Work task: Every line below that includes the word "header" needs to be copied.

Material supplied:
________________
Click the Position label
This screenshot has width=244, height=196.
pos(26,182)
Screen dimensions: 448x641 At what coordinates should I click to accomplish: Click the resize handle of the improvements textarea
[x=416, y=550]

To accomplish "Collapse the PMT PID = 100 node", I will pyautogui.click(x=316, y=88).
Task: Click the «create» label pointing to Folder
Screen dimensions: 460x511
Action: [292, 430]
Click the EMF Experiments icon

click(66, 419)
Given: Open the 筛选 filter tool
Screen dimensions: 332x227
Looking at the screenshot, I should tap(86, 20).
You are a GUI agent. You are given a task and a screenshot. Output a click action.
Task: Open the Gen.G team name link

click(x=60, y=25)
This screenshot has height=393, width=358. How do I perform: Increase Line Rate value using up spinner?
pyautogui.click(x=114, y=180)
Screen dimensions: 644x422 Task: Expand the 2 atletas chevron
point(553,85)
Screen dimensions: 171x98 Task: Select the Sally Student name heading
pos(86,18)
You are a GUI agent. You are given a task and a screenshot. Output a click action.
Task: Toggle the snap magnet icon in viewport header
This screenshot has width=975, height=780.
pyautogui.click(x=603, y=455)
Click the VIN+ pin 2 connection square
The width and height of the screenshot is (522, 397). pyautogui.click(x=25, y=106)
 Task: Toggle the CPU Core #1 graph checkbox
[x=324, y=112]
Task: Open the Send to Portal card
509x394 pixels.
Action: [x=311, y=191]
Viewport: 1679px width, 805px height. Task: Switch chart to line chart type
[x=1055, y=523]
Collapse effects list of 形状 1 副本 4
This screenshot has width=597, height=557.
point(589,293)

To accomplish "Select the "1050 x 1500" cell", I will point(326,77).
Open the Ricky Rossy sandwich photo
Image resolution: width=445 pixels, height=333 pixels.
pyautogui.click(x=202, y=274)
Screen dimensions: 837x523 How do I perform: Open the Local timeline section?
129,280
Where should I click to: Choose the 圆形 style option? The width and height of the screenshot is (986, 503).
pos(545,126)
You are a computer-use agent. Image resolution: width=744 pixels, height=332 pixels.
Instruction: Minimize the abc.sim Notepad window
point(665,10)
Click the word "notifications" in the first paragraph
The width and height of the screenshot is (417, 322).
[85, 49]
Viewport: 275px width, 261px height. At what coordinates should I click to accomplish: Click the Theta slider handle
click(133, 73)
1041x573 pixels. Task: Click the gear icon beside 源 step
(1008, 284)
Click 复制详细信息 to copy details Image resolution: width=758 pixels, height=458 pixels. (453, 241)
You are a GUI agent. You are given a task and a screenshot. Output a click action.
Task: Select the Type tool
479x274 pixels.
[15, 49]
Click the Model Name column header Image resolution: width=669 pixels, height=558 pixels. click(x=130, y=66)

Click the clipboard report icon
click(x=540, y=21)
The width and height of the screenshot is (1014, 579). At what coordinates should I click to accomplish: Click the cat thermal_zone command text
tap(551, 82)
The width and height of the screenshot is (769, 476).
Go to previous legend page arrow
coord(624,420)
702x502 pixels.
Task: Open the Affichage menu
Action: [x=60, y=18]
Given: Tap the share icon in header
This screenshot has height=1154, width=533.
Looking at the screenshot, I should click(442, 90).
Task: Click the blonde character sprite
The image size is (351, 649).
________________
Answer space:
Task: Toggle the snap magnet icon in viewport header
Click the Model Name column header Image resolution: width=669 pixels, height=558 pixels. click(x=130, y=66)
Given: Tap the share icon in header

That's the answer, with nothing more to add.